In the first three years of the randomized trial, the organization met the program’s goal of saving 5% net of costs. The number of clinic visits went up—and because patients had already been triaged by case managers, those visits were more productive. At the same time, hospitalizations and emergency room visits declined.
“The cost to provide care to these patients is frequently higher than the DRG [payment]. And there is a higher readmission rate in these patients, and that’s no longer paid for by Medicare. So sure, they’re losing volume, but they’re losing volume on money-losing or lower-margin patients,” he says.
“As a clinic, we feel that the fee-for-service system is a dying beast and if we’re going to provide good care at lesser cost we have to basically cut out some of the expensive pieces of the care, which, realistically, are hospital stays and ER visits.”
The study is currently in its second phase, which will expand screenings to include other disease states such as asthma and comorbidities such as depression.
Reimbursement for telemedicine is slowly growing, but it is hardly widespread or standardized.

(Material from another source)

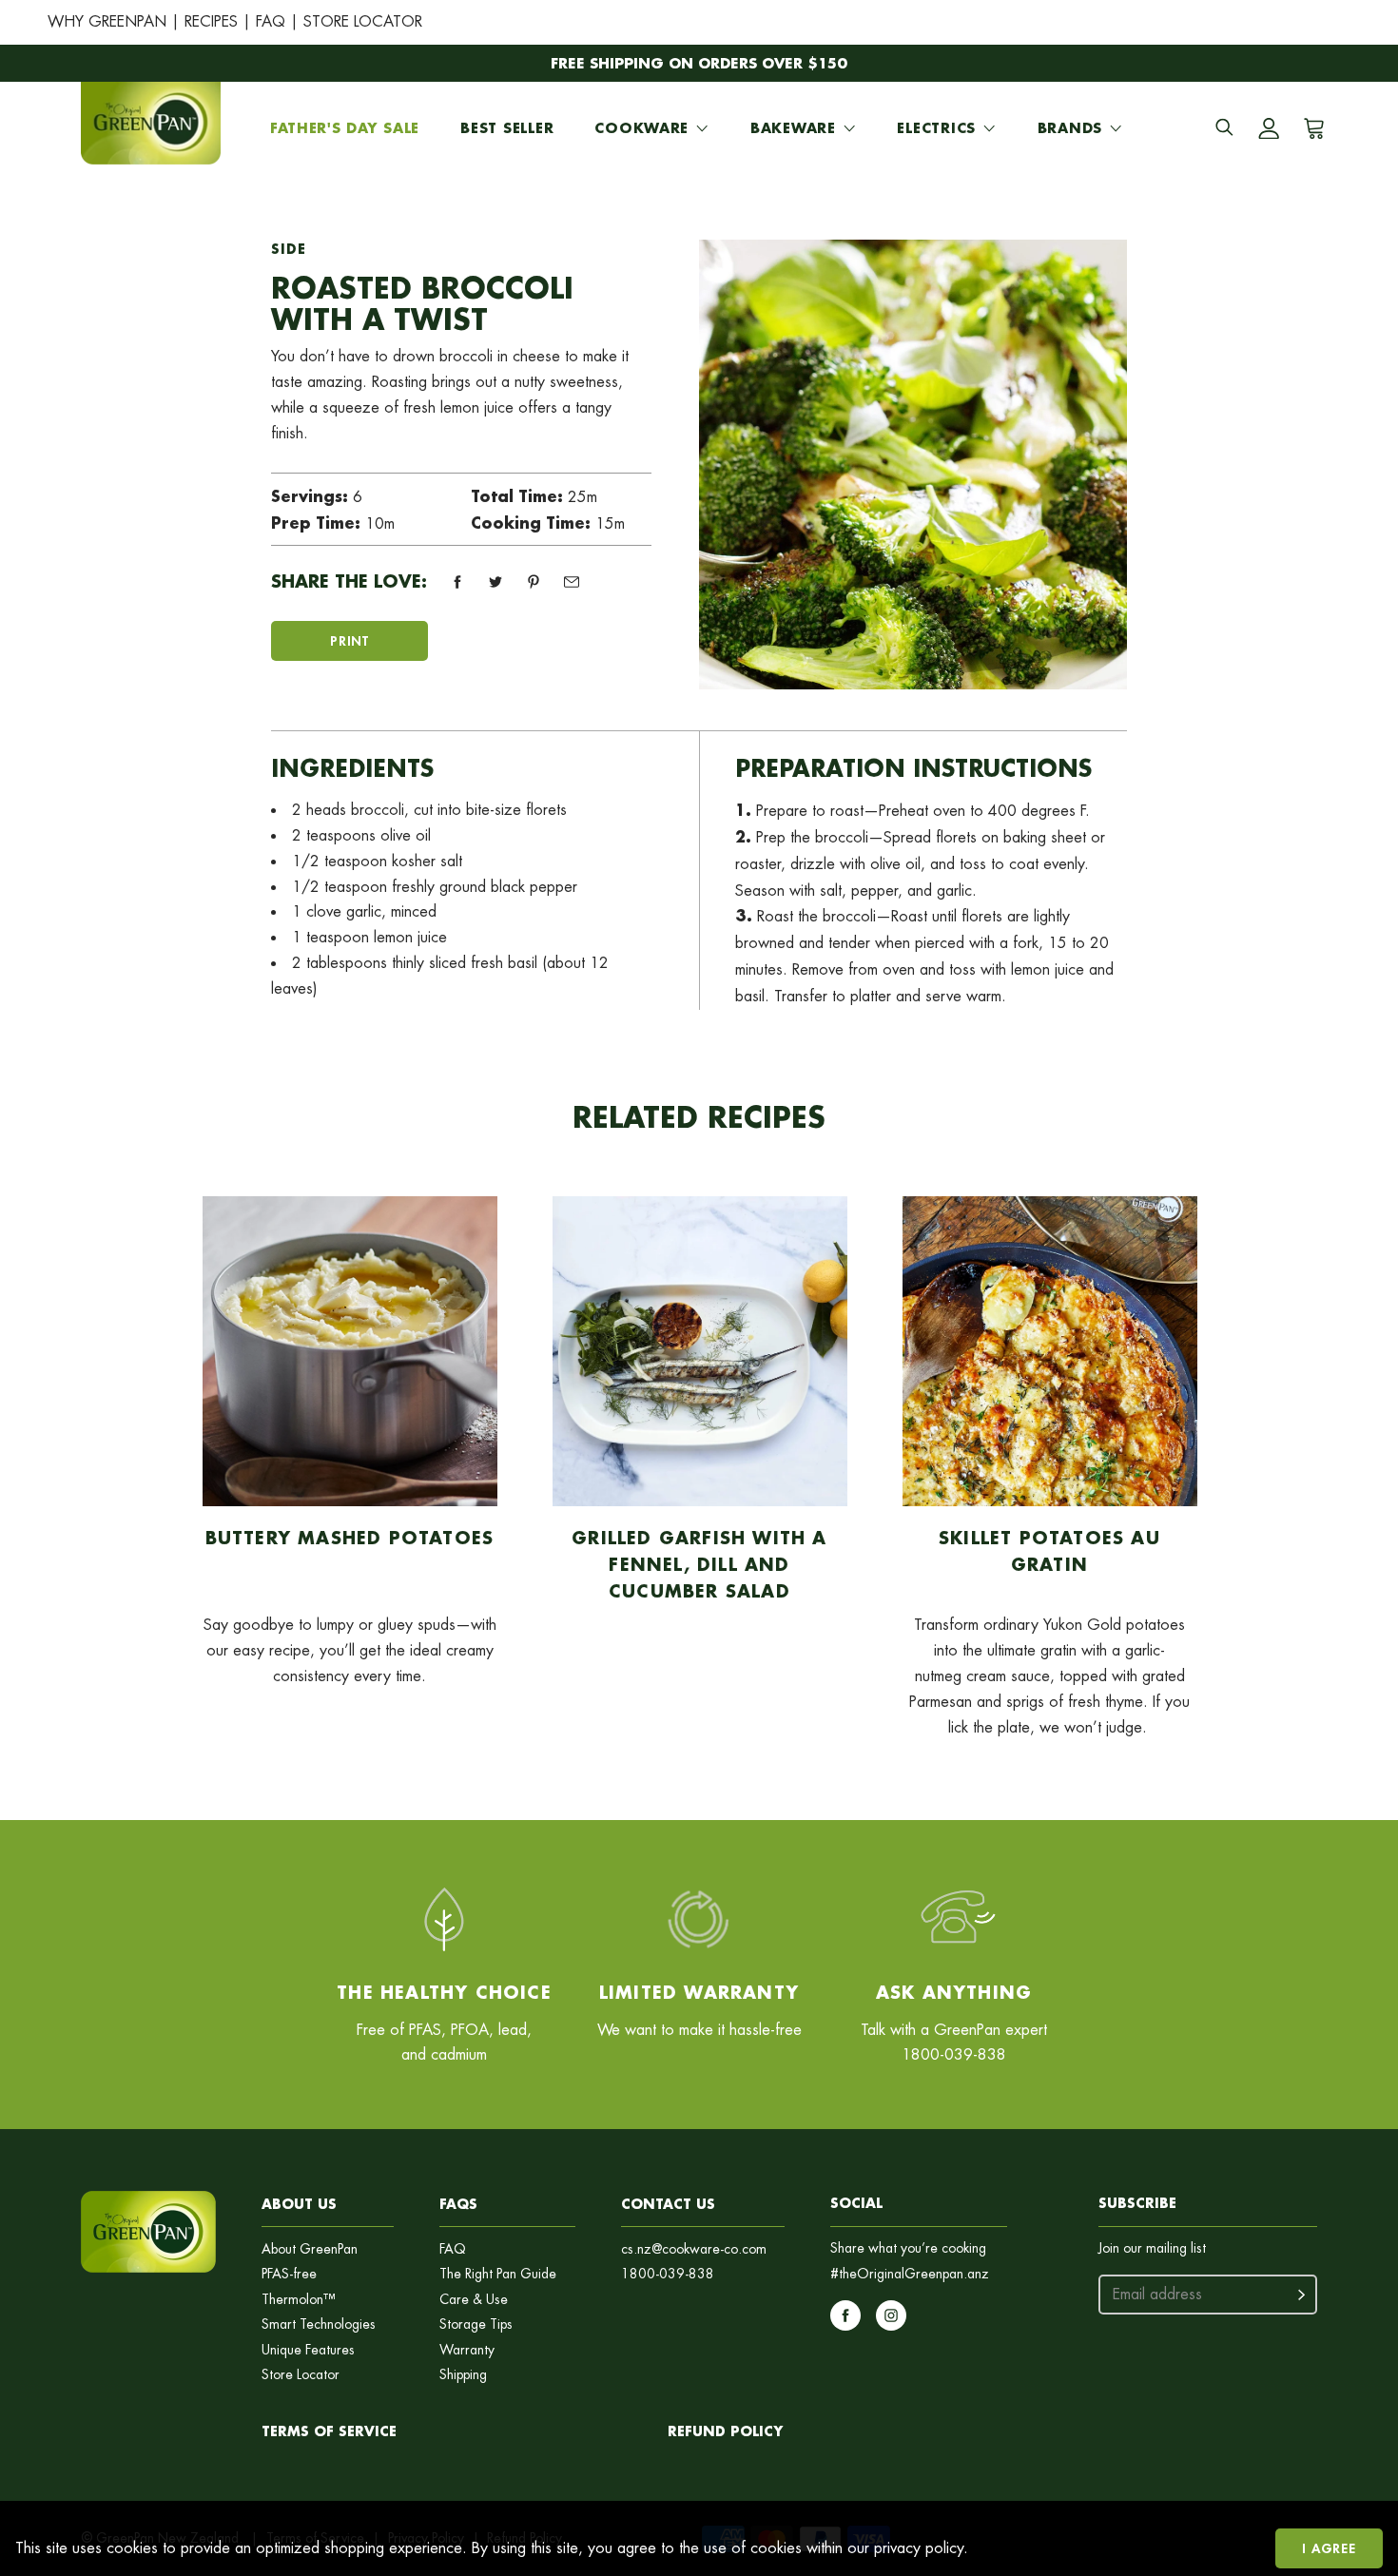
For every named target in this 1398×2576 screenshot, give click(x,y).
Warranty (467, 2350)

Some payers have launched pilot programs to test telemedicine reimbursement models. Currently, 32 state Medicare programs provide at least some reimbursement for telemedicine services. And 11 states have enacted laws requiring that private insurers reimburse services provided via telemedicine if the same service would be reimbursed when provided in person. But only six of 11 states with reimbursement laws have specifically addressed the manner in which physicians should be reimbursed and whether they should receive the full allowable rate for an in-person visit. Of the six states that have addressed the issue, only Louisiana set the reimbursement rate lower (not less than 75% of the reasonable and customary amount of payment). The other states, including California, seem to be trending toward equal reimbursement.